[Dataset excerpts]:

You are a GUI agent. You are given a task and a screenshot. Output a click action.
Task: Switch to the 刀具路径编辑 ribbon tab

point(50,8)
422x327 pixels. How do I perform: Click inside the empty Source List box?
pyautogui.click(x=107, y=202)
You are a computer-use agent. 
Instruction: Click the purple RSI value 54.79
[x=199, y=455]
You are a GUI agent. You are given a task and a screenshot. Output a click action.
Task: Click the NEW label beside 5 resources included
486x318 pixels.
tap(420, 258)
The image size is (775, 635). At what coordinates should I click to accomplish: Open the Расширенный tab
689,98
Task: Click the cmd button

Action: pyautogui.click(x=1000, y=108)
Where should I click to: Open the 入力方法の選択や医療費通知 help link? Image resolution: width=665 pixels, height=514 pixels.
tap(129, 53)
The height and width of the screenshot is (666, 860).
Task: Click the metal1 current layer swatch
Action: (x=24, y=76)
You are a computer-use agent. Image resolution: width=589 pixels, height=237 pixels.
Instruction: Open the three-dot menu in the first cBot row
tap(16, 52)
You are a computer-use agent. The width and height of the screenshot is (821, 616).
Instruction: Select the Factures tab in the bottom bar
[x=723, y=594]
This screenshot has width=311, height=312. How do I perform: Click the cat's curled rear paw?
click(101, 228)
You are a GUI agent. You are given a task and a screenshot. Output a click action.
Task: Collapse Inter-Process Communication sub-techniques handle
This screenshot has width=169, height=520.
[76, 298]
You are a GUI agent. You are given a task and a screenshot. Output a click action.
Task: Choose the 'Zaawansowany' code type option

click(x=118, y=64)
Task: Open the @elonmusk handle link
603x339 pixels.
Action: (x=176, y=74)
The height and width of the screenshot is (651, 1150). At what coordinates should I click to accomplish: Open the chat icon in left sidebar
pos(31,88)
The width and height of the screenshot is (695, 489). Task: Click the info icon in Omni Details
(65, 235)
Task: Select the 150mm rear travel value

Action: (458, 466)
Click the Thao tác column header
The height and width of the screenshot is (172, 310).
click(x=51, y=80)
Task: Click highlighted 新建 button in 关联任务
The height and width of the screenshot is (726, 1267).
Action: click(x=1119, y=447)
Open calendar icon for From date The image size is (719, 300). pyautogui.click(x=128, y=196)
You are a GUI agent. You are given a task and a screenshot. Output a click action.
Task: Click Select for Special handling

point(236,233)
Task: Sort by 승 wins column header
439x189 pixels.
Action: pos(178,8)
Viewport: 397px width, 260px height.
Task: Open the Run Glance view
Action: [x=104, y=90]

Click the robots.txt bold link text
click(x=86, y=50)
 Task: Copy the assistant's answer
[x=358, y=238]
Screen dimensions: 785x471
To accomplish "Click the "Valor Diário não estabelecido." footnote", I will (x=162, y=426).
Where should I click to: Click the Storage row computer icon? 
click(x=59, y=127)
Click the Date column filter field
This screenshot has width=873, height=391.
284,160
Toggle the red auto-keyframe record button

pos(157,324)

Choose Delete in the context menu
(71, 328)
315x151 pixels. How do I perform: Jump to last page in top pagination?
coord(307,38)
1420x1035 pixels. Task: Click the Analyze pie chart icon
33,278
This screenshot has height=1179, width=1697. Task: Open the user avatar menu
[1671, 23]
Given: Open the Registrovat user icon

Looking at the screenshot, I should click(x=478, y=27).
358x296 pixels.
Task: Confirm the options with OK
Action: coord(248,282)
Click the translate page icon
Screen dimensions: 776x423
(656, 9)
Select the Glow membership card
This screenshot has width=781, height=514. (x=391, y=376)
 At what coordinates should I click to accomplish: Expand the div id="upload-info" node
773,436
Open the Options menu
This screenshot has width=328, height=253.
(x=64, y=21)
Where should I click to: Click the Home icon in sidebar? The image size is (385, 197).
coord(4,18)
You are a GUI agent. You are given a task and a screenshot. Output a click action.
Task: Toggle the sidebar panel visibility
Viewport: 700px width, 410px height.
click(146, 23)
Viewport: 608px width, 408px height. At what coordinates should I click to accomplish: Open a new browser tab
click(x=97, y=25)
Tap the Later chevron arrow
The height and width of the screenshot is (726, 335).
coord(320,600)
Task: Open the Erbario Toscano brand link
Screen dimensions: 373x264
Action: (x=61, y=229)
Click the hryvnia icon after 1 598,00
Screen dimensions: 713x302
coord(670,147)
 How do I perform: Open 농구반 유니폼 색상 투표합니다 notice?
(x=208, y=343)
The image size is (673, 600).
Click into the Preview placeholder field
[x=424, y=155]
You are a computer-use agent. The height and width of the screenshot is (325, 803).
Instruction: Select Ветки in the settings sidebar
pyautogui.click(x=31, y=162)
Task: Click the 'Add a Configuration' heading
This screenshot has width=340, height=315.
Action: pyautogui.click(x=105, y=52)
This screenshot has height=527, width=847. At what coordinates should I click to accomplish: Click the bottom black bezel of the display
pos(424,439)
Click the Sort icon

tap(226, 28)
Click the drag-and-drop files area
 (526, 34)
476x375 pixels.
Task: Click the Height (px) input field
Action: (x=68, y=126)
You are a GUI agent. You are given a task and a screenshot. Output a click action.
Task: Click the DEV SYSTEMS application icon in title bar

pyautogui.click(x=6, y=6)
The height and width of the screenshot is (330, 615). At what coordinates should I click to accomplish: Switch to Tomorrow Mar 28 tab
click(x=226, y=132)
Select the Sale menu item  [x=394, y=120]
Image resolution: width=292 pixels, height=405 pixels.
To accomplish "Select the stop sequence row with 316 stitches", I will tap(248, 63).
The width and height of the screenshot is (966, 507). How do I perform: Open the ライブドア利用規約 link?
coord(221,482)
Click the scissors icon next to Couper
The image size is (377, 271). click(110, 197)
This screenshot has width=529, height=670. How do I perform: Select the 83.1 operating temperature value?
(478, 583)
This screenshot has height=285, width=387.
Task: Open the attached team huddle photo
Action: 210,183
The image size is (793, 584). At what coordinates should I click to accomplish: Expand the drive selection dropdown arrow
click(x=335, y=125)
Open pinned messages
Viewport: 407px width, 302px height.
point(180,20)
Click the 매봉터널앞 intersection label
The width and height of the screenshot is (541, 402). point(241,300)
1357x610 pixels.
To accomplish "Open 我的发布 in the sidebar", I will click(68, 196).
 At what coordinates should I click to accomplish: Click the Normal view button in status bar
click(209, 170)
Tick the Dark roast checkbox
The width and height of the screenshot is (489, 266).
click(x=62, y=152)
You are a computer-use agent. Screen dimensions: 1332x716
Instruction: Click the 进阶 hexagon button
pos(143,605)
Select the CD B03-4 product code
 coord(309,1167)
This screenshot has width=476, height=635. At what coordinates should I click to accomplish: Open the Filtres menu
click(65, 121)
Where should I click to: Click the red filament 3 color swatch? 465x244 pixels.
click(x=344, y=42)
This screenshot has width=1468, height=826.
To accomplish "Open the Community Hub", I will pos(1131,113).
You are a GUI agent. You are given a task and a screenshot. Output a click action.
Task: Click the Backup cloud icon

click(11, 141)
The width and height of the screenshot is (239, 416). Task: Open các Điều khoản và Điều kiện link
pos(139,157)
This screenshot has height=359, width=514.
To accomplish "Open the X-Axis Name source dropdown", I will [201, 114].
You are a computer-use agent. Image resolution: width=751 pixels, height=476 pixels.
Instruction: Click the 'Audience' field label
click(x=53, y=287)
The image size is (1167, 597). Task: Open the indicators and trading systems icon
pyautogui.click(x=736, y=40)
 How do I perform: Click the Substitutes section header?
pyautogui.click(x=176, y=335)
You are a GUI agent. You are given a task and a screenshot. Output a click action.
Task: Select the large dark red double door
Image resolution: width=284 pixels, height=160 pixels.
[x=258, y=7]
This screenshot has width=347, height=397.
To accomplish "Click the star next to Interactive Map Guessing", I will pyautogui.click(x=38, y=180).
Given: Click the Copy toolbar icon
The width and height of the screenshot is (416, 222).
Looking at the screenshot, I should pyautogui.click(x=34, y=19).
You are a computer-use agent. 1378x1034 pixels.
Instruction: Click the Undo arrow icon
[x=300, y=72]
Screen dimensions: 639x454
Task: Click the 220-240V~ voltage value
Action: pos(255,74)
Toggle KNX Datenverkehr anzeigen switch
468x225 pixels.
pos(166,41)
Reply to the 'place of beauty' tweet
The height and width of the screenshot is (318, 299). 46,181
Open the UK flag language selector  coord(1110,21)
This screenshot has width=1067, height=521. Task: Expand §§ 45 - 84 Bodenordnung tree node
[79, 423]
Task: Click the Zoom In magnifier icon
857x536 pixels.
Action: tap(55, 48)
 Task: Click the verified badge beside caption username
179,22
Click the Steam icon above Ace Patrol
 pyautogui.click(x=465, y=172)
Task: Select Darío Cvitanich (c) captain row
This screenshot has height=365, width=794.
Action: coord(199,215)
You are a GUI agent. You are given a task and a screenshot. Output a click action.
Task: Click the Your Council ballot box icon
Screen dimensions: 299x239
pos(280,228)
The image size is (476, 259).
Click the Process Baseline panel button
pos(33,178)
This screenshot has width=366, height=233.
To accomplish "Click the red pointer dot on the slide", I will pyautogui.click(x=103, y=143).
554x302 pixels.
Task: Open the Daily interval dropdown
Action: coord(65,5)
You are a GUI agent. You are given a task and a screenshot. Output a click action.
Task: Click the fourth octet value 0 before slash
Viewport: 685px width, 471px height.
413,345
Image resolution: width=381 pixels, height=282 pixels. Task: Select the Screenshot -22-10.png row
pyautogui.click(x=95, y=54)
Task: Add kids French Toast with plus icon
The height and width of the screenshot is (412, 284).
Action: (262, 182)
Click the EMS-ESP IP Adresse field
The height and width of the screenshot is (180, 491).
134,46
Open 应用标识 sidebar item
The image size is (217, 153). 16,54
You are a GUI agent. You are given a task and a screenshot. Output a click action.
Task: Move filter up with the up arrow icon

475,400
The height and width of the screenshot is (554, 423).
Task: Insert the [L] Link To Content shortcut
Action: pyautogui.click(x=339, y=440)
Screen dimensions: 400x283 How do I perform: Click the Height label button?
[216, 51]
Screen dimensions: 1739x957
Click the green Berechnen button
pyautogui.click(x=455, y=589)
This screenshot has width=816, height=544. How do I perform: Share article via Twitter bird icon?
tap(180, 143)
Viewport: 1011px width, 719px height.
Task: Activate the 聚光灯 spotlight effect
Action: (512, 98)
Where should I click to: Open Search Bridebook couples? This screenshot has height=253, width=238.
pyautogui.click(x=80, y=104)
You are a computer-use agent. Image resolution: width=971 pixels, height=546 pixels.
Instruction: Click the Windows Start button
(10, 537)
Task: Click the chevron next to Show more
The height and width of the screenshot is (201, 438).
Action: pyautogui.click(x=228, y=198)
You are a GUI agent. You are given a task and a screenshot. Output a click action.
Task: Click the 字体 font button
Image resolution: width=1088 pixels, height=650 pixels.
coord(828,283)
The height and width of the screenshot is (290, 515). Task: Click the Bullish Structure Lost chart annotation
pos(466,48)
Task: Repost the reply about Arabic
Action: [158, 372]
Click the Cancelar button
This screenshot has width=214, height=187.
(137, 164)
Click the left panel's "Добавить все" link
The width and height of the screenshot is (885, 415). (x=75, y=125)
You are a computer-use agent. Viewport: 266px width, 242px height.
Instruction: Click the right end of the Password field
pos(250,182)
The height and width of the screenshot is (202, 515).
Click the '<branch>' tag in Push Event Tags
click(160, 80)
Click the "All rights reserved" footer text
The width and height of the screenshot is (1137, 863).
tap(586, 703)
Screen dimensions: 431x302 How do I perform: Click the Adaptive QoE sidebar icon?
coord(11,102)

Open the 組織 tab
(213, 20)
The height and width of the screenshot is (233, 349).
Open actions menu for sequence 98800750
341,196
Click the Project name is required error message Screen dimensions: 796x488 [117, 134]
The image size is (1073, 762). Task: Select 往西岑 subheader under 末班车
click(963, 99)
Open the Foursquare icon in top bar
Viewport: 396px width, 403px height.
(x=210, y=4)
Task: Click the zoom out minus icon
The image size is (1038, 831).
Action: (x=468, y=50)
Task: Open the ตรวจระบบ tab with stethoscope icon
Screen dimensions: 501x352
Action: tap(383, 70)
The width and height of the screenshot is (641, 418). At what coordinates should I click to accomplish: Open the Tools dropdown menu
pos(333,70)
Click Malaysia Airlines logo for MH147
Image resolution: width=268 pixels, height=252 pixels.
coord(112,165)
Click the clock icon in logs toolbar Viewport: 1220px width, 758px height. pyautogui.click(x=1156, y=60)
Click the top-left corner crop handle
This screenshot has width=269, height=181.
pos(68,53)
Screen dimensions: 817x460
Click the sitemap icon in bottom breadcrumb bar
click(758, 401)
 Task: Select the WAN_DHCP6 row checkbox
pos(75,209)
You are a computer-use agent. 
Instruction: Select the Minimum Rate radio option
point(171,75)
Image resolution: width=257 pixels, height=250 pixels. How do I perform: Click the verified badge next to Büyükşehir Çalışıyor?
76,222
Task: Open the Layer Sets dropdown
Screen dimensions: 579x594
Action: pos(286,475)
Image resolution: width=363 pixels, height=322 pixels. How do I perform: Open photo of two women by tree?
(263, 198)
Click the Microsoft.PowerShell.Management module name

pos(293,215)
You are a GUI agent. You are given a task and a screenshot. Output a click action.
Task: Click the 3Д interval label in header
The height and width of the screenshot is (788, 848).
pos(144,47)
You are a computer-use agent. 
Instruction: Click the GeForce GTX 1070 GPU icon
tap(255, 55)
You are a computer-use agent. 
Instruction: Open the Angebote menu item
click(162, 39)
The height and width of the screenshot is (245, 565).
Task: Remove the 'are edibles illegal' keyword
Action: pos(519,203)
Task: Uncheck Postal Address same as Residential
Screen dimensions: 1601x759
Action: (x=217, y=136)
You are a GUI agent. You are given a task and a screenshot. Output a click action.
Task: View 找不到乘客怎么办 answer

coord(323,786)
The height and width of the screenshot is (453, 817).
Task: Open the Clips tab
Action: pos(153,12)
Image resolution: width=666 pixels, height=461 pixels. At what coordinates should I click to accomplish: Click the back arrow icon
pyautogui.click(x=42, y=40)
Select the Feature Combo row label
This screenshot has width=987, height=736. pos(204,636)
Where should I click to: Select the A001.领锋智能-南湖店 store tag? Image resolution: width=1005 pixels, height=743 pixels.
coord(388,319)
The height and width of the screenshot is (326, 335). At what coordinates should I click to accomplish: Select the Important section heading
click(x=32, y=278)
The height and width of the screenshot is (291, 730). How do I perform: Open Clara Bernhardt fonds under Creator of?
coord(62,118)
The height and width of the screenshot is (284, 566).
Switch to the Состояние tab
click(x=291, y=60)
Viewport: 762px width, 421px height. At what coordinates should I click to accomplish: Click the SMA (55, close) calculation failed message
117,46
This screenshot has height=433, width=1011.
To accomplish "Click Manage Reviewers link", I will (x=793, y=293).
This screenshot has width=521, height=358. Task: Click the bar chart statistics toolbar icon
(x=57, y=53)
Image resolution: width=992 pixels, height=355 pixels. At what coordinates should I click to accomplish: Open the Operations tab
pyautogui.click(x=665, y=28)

[Description of the task]: Scan the material above for the string "column". Return each line where it occurs.

[Completed exercise]:
Click the Thao tác column header
Task: Sort by 승 wins column header
Click the Date column filter field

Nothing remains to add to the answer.